Elle est discutable aussi du point de vue de l’expression démocratique puisque des centaines de milliers d’espagnols hostiles à l’indépendance de la Catalogne se sont exprimés dans les rues de Barcelone le dimanche 08 octobre 2017, après le référendum contesté d’autodétermination. Ce rassemblement était soutenu par le parti conservateur de Mariano Rajoy, mais aussi par le parti socialiste catalan, principale force d’opposition aux indépendantistes en Catalogne.

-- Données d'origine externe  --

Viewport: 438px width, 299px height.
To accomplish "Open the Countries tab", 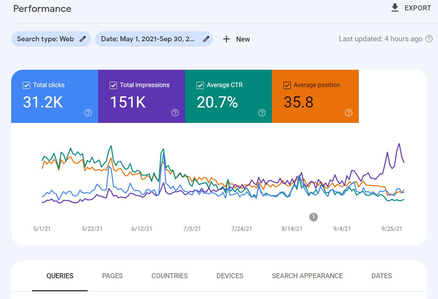I will 170,276.
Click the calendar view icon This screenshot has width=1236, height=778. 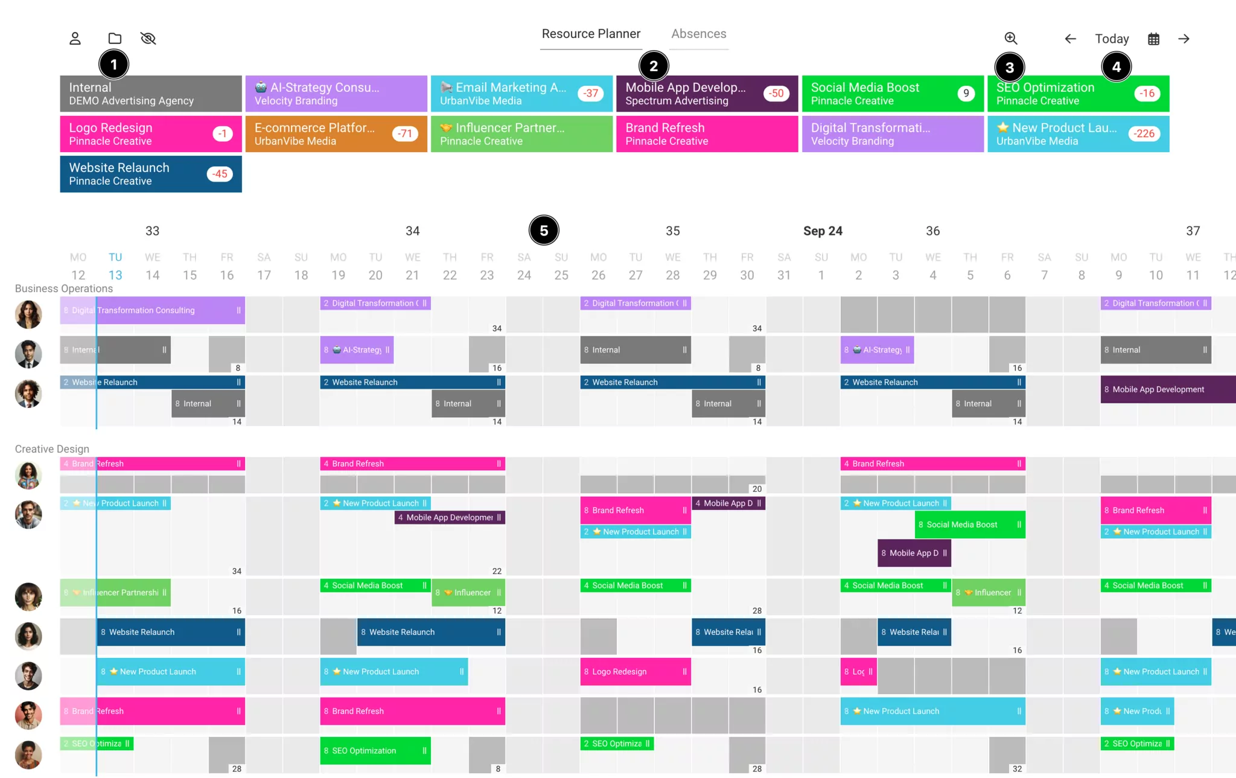click(x=1155, y=39)
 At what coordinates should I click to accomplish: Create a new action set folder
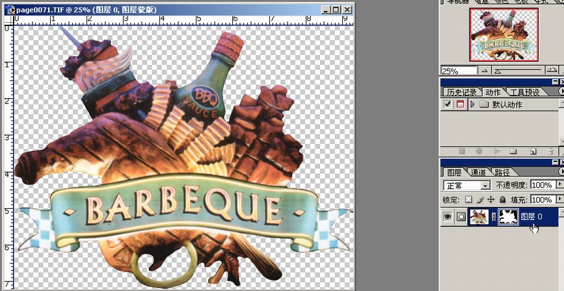point(514,150)
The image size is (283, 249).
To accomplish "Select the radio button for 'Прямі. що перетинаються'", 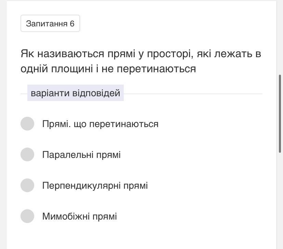I will pyautogui.click(x=27, y=124).
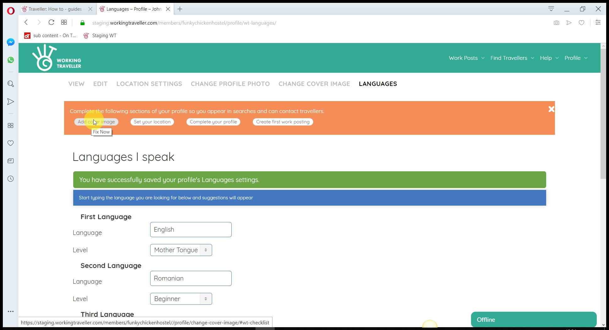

Au-delà de cette crise politique, il importe de bien voir que l’Union européenne ne veut pas superviser une médiation entre Madrid et Barcelone, car elle considère cette affaire comme un dossier interne à l’Espagne. La plupart des dirigeants européens n’ont pas fait de déclaration sur le référendum, et le Président Macron a confirmé que Mr Rajoy était le seul interlocuteur de la France. Il est vrai que le dossier est très sensible puisque d’autres pays membres, comme le Royaume Uni avec l’Ecosse ou la Belgique avec la Flandre, sont aussi confrontés aux velléités indépendantistes de certaines régions. Dans ces conditions, il est évident que la Catalogne indépendante ne pourrait pas, ou très difficilement, rester dans l’Union européenne et qu’à partir de là, comme on l’a vu plus haut, le risque serait très élevé pour l’ensemble de l’économie catalane.

C’est la raison pour laquelle il faut souhaiter une sortie de crise négociée dans laquelle la Catalogne préserve à la fois son appartenance à l’Union européenne et un statut d’autonomie relative vis-à-vis de l’Espagne dont les contours restent à définir.